SUPPLIED RECORDS
_ _ _ _
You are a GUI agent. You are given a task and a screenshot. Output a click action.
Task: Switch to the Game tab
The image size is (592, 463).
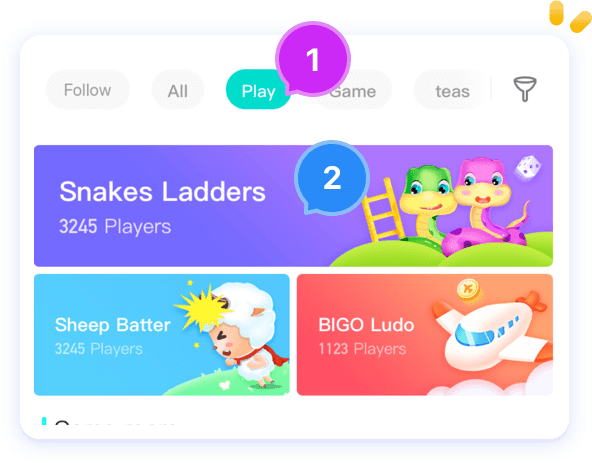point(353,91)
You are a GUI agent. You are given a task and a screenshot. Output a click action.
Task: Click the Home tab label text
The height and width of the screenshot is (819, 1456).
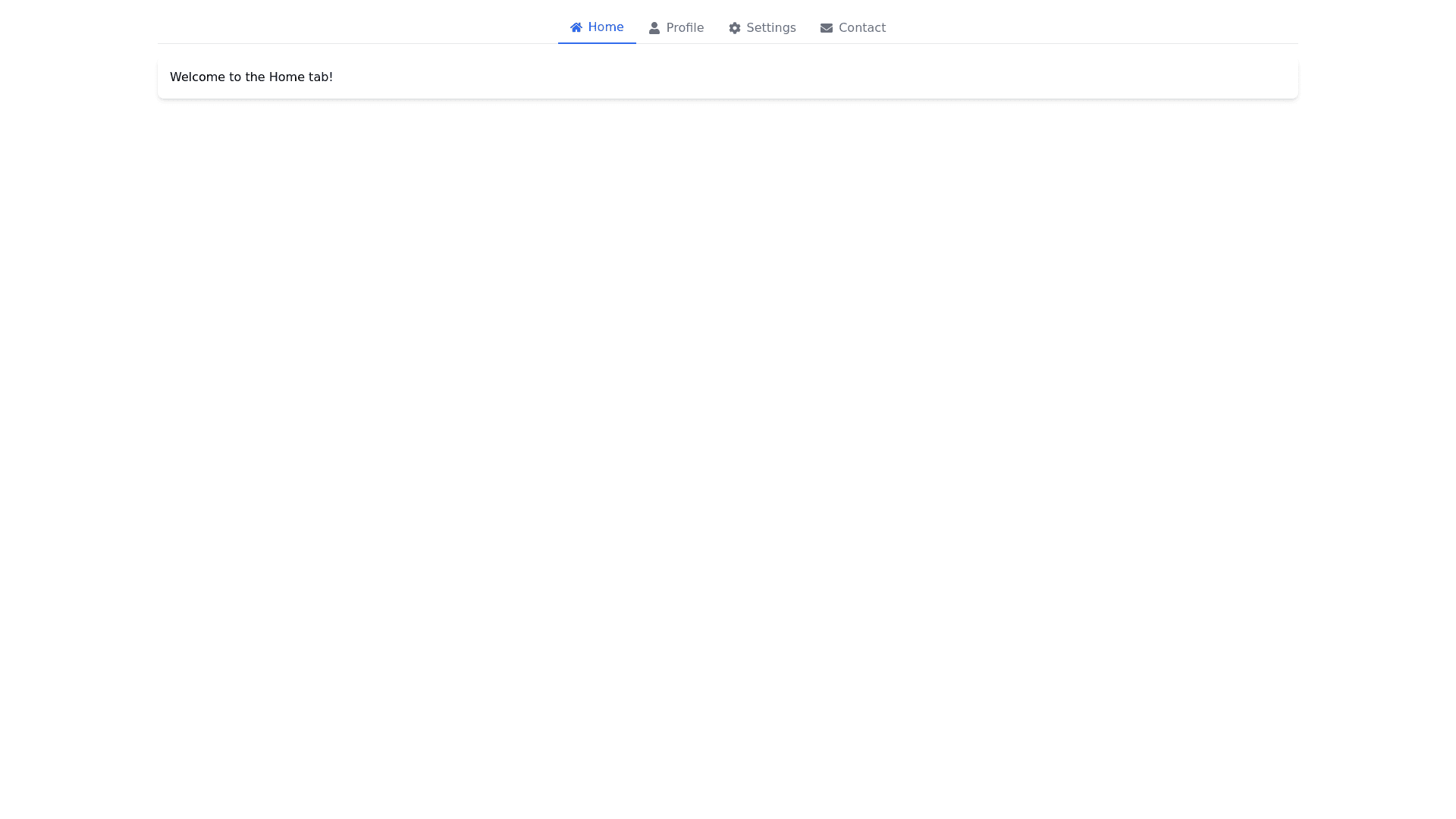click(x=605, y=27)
_ _ _ _
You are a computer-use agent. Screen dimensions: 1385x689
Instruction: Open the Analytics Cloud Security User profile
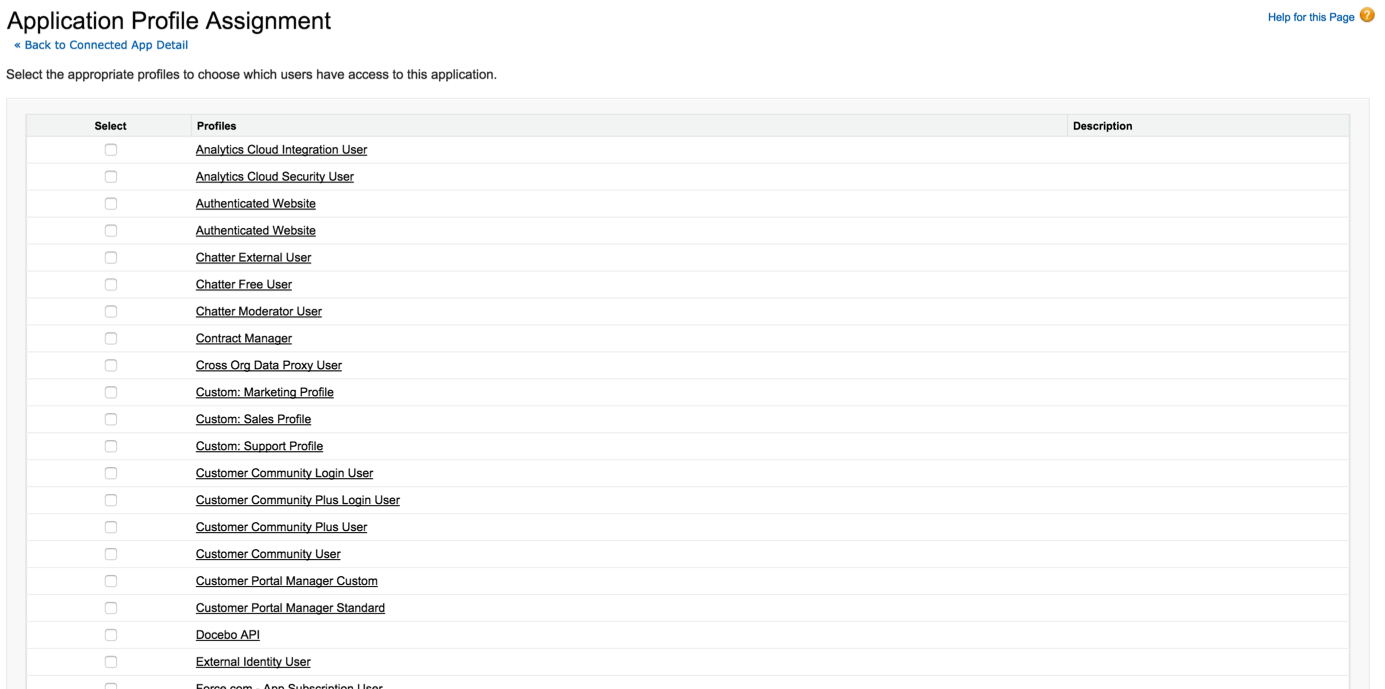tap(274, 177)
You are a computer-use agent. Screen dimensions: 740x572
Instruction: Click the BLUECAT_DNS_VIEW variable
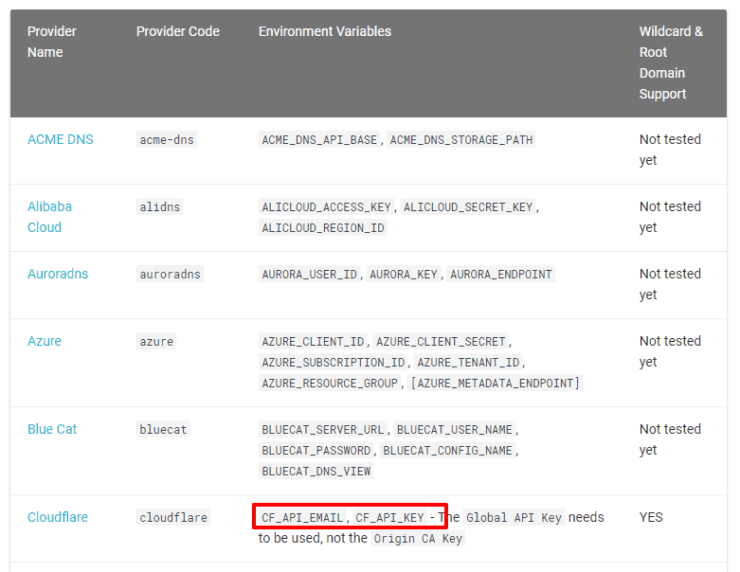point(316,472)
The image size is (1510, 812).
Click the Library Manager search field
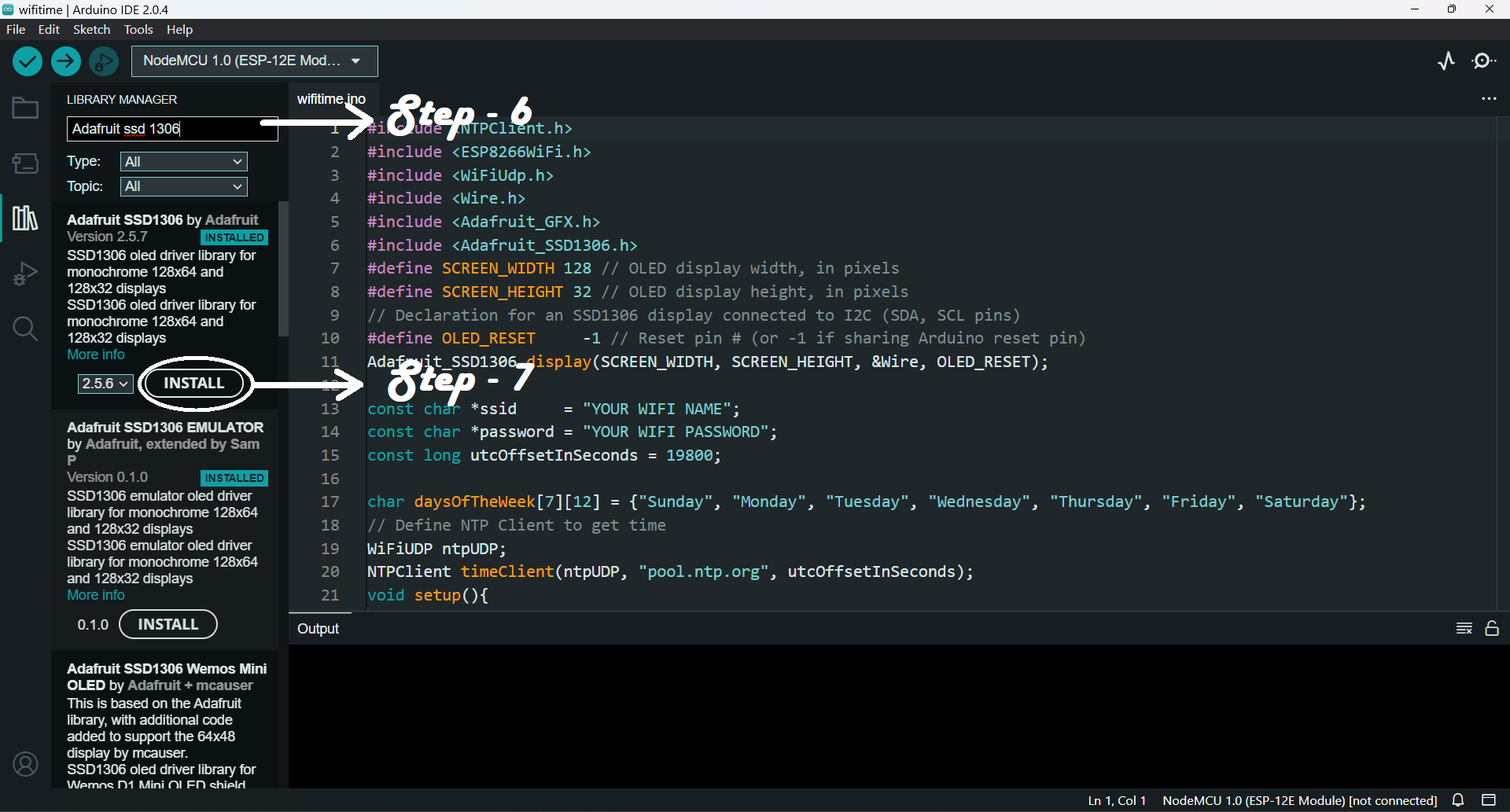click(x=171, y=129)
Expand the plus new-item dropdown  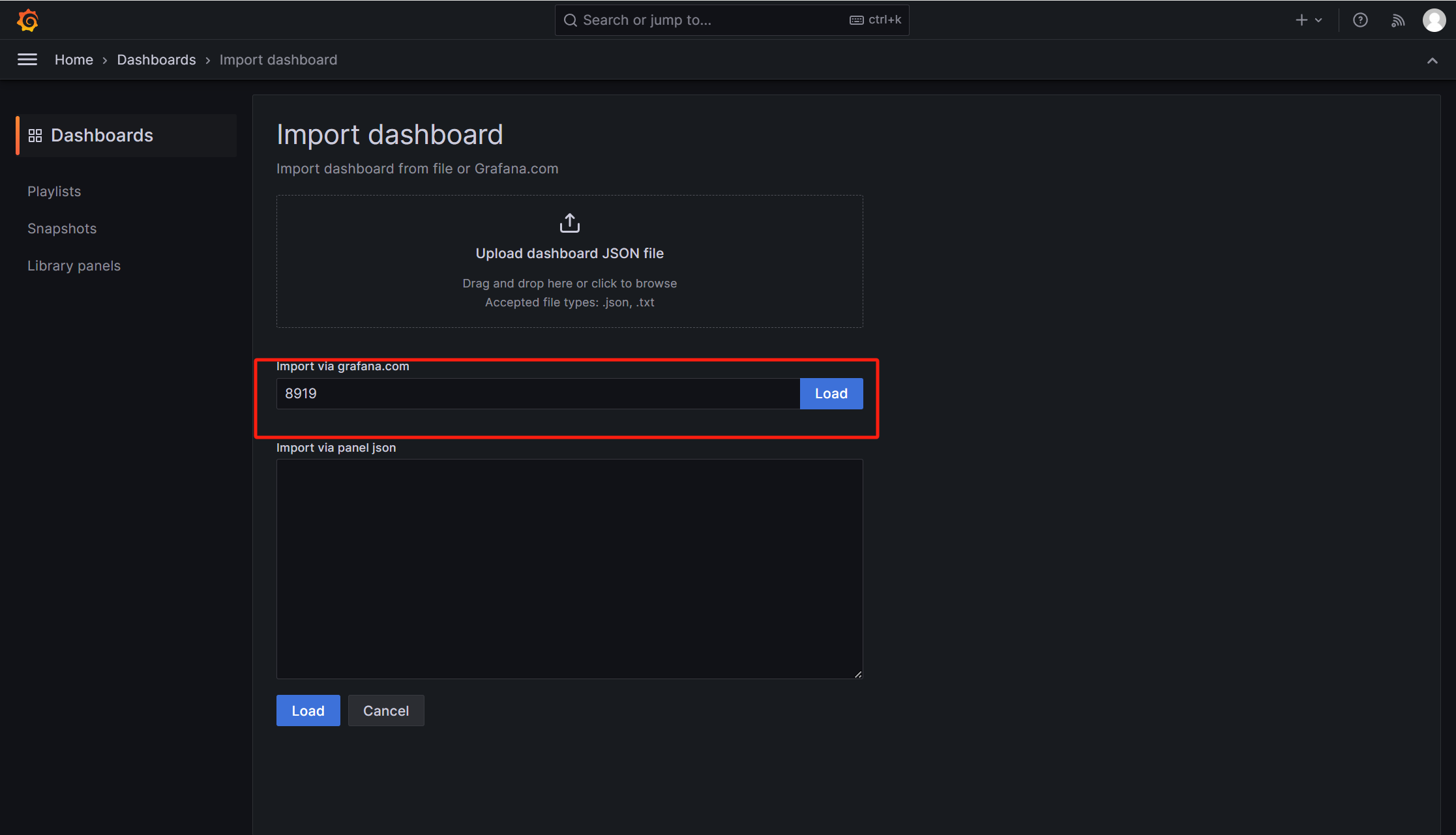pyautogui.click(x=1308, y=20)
_ _ _ _
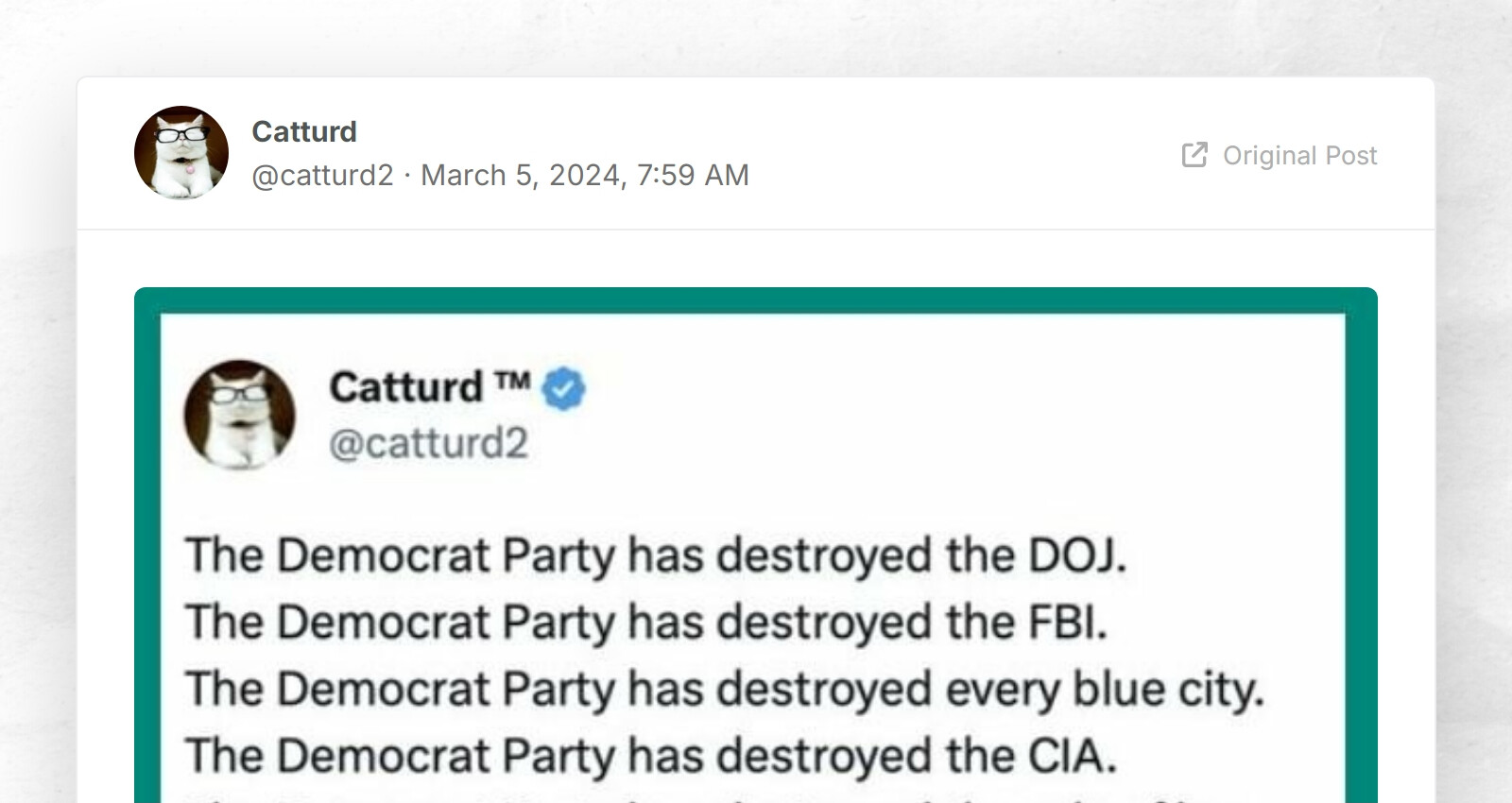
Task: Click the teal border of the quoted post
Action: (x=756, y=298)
_ _ _ _
DIRECTIONS FOR THIS TASK
Transcribe the part of the records that opens with the line containing "You are a computer-use agent. Screen dimensions: 1385x689" and closes with the line containing "click(x=171, y=129)", keeping both of those lines. Leave out the pictures.

SOLUTION BELOW
You are a computer-use agent. Screen dimensions: 1385x689
Instruction: Open the Analytics Cloud Security User profile
tap(274, 177)
You are a computer-use agent. Screen dimensions: 740x572
Instruction: Click the BLUECAT_DNS_VIEW variable
point(316,472)
The image size is (1510, 812).
Click the Library Manager search field
click(x=171, y=129)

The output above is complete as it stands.